Cerró los ojos y mordió un trozo de chorizo. Tenía buen sabor, aunque no sabía de qué carne estaba hecho. Metió una mano en un bolsillo de su abrigo, sacó un cuchillo con mango de marfil, compañero del que había entregado al guardia, y removió el contenido del bol. Después ensartó una buena porción de carne cartilaginosa. Tenía especias y le quemó los labios. Koja bebió un trago de vino para refrescarse la boca.

—La comida es buena —cumplimentó Koja a su anfitrión.

—Antílope —le informó Yamun con una sonrisa.

—Mi señor Yamun lo mató en la cacería de esta tarde —comentó uno de los kanes sentados al otro lado de la hoguera. Se trataba de Goyuk, el consejero del Khahan. El viejo sonrió mostrando sus desdentadas encías, y los ojos casi invisibles entre la piel arrugada—. Sólo necesitó una flecha. Teylas bendice su puntería.
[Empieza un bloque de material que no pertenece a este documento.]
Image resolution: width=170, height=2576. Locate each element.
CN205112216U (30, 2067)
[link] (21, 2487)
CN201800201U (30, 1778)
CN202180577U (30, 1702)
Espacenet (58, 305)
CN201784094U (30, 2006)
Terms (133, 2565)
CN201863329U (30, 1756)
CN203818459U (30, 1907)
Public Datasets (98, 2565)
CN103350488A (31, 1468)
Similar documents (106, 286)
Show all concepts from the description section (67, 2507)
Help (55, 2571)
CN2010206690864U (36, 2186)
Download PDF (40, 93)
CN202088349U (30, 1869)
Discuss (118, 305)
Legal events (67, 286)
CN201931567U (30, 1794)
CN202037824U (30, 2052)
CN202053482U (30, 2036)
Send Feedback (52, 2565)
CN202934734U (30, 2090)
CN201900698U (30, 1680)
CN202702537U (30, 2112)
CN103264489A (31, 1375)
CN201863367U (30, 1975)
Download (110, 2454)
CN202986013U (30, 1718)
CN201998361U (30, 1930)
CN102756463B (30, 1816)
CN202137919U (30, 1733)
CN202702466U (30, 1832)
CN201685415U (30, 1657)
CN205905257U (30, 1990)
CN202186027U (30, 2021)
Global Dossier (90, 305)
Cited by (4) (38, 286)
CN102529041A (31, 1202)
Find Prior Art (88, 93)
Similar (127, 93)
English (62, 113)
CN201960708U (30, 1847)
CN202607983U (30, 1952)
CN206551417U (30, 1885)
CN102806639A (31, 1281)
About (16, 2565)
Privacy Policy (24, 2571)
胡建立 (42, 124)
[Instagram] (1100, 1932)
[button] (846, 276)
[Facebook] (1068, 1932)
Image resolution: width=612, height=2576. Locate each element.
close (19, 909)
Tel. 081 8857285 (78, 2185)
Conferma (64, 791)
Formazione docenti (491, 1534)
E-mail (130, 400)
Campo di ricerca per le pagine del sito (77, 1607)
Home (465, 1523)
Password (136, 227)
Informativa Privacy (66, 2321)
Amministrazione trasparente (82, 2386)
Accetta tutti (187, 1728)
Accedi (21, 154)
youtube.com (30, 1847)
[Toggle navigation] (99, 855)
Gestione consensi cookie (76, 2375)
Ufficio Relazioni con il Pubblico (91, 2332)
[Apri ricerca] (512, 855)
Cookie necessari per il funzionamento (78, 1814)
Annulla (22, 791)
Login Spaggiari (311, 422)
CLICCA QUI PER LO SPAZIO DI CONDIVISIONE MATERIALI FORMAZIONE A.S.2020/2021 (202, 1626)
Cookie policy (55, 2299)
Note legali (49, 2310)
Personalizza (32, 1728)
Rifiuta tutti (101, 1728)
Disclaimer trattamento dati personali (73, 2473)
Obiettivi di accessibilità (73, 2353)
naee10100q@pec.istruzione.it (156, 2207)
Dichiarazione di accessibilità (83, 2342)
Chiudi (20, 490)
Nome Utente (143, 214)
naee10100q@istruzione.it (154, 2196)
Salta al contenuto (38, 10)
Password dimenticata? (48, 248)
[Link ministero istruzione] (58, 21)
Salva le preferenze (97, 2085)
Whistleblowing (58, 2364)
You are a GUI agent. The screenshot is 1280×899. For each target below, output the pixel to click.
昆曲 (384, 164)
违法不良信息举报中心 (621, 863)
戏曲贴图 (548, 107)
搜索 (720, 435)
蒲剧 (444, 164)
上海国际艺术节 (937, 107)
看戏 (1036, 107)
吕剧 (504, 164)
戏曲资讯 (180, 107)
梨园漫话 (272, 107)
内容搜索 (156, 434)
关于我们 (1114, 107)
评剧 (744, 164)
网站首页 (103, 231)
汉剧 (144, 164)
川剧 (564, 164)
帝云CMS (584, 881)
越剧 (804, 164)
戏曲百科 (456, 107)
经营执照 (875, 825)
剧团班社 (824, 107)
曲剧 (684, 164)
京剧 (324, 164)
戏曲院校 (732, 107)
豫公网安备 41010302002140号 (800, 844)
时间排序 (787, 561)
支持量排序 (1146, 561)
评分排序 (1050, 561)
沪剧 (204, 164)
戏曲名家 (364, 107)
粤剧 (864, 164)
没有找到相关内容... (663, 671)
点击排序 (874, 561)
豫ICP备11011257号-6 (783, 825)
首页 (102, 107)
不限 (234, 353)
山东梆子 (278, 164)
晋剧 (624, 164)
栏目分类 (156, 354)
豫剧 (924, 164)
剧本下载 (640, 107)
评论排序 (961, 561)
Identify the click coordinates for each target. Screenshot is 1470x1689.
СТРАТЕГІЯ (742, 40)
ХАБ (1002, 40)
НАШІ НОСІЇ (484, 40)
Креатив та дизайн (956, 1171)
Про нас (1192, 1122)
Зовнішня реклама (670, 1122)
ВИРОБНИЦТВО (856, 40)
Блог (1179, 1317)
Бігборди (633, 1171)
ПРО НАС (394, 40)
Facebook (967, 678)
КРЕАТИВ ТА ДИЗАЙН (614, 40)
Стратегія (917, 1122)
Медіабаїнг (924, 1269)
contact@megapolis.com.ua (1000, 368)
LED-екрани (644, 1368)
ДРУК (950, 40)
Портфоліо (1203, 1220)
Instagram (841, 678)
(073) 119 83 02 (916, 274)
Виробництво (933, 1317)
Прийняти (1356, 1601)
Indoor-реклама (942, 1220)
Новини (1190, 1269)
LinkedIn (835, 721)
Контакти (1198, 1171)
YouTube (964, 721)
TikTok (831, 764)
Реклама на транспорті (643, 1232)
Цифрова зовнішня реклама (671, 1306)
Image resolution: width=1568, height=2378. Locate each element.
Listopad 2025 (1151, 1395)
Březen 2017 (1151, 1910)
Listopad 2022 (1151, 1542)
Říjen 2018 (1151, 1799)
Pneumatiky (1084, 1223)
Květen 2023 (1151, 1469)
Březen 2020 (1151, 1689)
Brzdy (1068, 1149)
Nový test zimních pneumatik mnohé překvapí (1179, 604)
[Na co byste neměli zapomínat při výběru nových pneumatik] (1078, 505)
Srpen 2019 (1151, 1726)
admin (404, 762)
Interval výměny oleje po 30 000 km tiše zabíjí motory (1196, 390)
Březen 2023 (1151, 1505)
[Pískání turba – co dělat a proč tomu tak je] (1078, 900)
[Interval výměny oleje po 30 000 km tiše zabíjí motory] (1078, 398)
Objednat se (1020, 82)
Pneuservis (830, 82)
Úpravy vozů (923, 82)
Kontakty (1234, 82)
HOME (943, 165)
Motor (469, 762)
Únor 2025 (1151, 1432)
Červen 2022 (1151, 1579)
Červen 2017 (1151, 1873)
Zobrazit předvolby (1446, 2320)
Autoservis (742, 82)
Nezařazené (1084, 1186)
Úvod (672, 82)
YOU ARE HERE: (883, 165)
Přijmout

Un murmullo de admiración se escuchó entre los presentes.

—Goyuk Kan perdió casi todos los dientes en la batalla de la Montaña del Gran Sombrero, en la guerra contra los zamogedis —explicó Yamun. El viejo asintió y volvió a sonreír.

—Es verdad —confirmó Goyuk, muy contento. La falta de dientes y el exceso de bebida hacían que sus palabras sonaran como la letanía de un adivino o un chamán.

—¿De qué está hecho el chorizo? —preguntó Koja, alzando una rodaja.

—Carne de caballo —contestó Yamun, sin darle importancia.

El lama observó la rebanada con una opinión muy distinta.

—¡Mi kan! ¡He regresado! —gritó una voz desde la oscuridad. Chanar, todavía vestido con las mismas prendas de la mañana, subía por la ladera. Llevaba un pellejo debajo del brazo, que chorreaba cumis por la espita, y una taza en la otra mano. Cuando Chanar llegó más cerca de la hoguera, se detuvo para mirar a Yamun y a Koja.

—Eres bienvenido a mi fuego —lo saludó Yamun, mientras bebía de su taza de cumis. Chanar permaneció donde estaba.

—¿Dónde está mi sitio? Él ha ocupado mi asiento. —El general señaló a Koja.